The weight of a cubic foot of water is 62.4 pounds. If you have a fin keel that is approximately 6" wide by 3 feet long by 4 feet deep, that displaces 374.4 lbs of water. Hauling your boat out and letting the keel hang, would be the same, in this case, as adding 374.4 pounds to the middle of your boat.
-Will (Dragonfly)
It is not about the absolute weight, it is about the area over which the weight is distributed.
Using my 15K lb boat as an example. The submerged area of the hull is around 350 to 400 sq feet. In the water, this works out to about 37.5 lbs per square foot. If the boat is placed on 4 pads with no weight supported by the keel, the weight on each pad is 3,750 lbs per square foot, 100 times the load.

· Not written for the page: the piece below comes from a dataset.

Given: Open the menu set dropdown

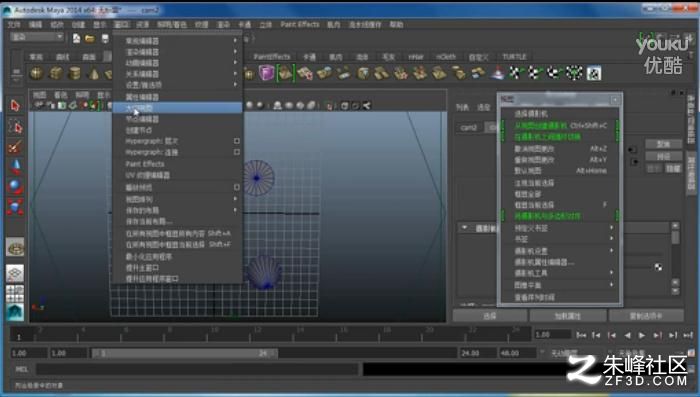Looking at the screenshot, I should pos(37,37).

Hulls are constructed with very thick keel stubs and much thinner upper sections. Again on my boat, the hull around the keel stub is over an inch thick, just below the waterline it is about half that. When the boat is on the hard with the weight on the keel, the weight of the boat in excess of the keel weight is supported by the thickest strongest part of the hull. So instead of having 15K lbs supported by 4 sq feet of ½" thick fiberglass, there is only 10K lbs supported by 1" thick fiberglass.
Even with the weight supported by the keel, the hull will deform as it sags over the keel and pads. When properly blocked, the deformation is small measured in fractions of inches, but it happens.